Son but? réconcilier les récits français, le Puy du Fou et la Commune de Paris, Jeanne d'Arc et le FLN. Macron a du roman national une vision illustrée, une collection de vignettes, qu'il s'agit d'assembler pour en gommer toute conflictualité.
Les empêchements d'un président
Et puis patatras! Le roman de Monsieur Macron s'est enlisé dans une succession de crises imprévisibles («gilets jaunes», Covid-19, guerre en Ukraine, retraites), autant d'événements imprévus qui ont fait dérailler le train du récit.
Confronté à ces crises successives, le gouvernement s'est épuisé dans des digressions incessantes, repoussant le temps de l'action à un an II qui ne vint jamais, puis à un second quinquennat débarrassé du Covid-19 mais privé de majorité au Parlement, puis, espère-t-il, après l'impromptu de la réforme des retraites, à la deuxième mi-temps du deuxième quinquennat. Un atermoiement illimité.
L'horizon narratif du macronisme n'a cessé de reculer comme un tapis roulant sous les pieds d'un président entraîné dans une marche en avant sans perspective. La seule chose sur laquelle il garde une prise, c'est la fin de son quinquennat, son départ programmé, ce que son nouveau conseiller en stratégie, Frédéric Michel, appelle «le legacy du président». Nouvellement recruté à l'Élysée, il est chargé de tracer «le fil rouge» des deux quinquennats, et surtout, de «faire entrer Macron dans l'histoire». Il doit bâtir le «Macron memorial».
Ce n'est pas une chose aisée. Avec sa réforme des retraites qu'il voudrait enjamber au plus vite, Macron cherche à crédibiliser l'image d'un président réformateur. Mais auprès de qui? Pas aux yeux des Français en tout cas, ligués comme un seul homme contre cette réforme. Ce que recherche Macron, c'est l'onction des marchés. Alain Minc, l'ex-mentor du président, l'a avoué sans ambages:
«Il est inenvisageable que la réforme ne passe pas et pour une raison que le pouvoir n'ose pas dire, ou ne peut pas dire. Pourquoi il faut faire cette réforme? Nous avons 3.000 milliards de dette. […] Le marché, c'est un être primaire. S'il voit qu'on a changé l'âge (de 62 à 64 ans), il considérera que la France demeure un pays sérieux. Vous me direz que c'est idiot. Peut-être. Mais c'est comme ça. Et quand on est débiteur pour 3.000 milliards d'euros, on fait attention à ce que pense son créancier.»
Et d'ajouter, pressé de clore l'épisode: «Et comme le président sait quand même ce que sont les règles du monde financier… il ne cédera pas.»
Mais est-ce si sûr?
Maîtriser le temps des autres
Dans un contexte similaire, Jean Baudrillard qualifiait d'«événements voyous» ces épisodes inattendus qui ont pour point commun de déjouer les calculs du pouvoir, son timing, ses cycles prévisibles et de lui imposer son propre agenda. C'est ce que démontra avec éclat le mouvement des «gilets jaunes», imposant avec ses actes successifs tous les samedis son agenda et sa dramaturgie au pouvoir. Leçon incomprise par Emmanuel Macron, qui mit en place avec les mesures liées au confinement un contrôle sans précédent des rythmes de vie et de travail de la population.

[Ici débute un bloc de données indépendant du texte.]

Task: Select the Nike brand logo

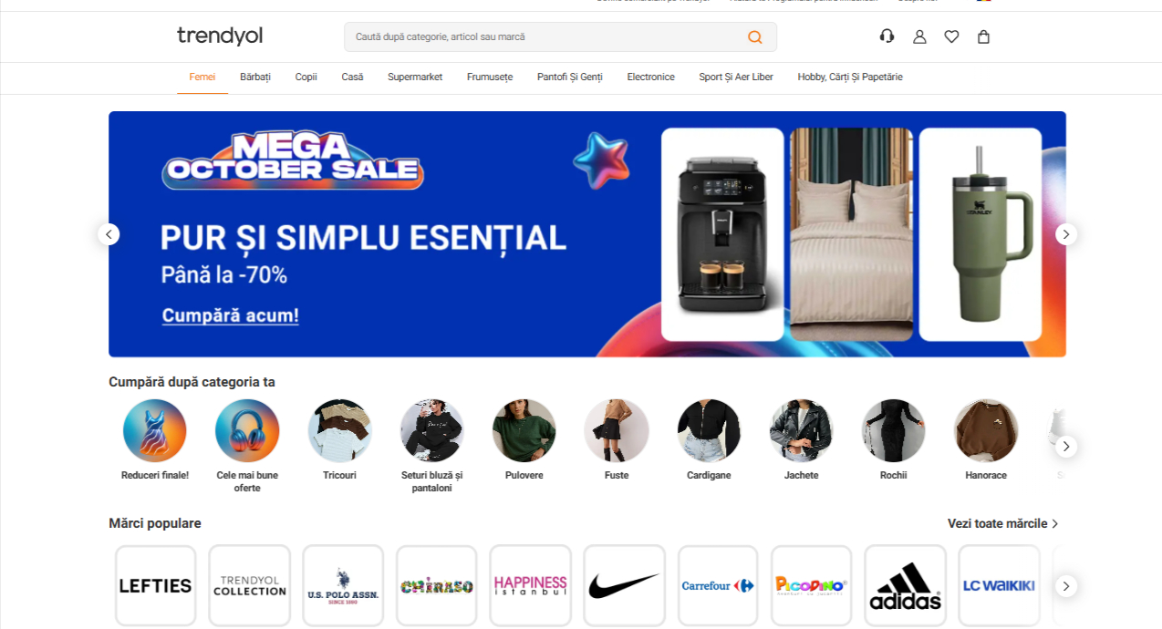Action: coord(624,585)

«Ce que le pouvoir impose avant tout, c'est un rythme (de toutes choses: de vie, de temps, de pensée, de discours)», expliquait Roland Barthes dans ses cours au Collège de France, en 1977.

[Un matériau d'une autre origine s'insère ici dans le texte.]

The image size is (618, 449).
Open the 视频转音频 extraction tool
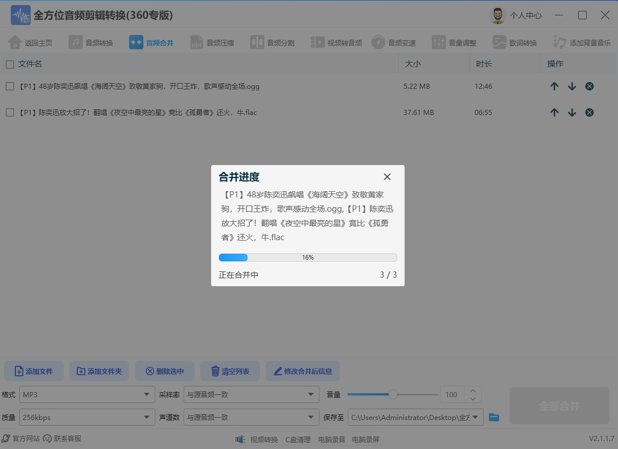pos(335,42)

C'est l'enjeu de cette bataille contre la réforme des retraites, qui s'est concentrée sur le passage de 62 à 64 ans de l'âge légal, parce que cette mesure emblématise une fois encore la volonté de ce gouvernement d'imposer son propre rythme à la vie des gens. C'est contre cette mise en rythme de la vie, celle des corps au travail, des corps souffrants, que le mouvement social se mobilise. Et à ce niveau-là, comme le disait Baudrillard au moment du CPE, «les jeux ne sont pas faits, et le suspense est total».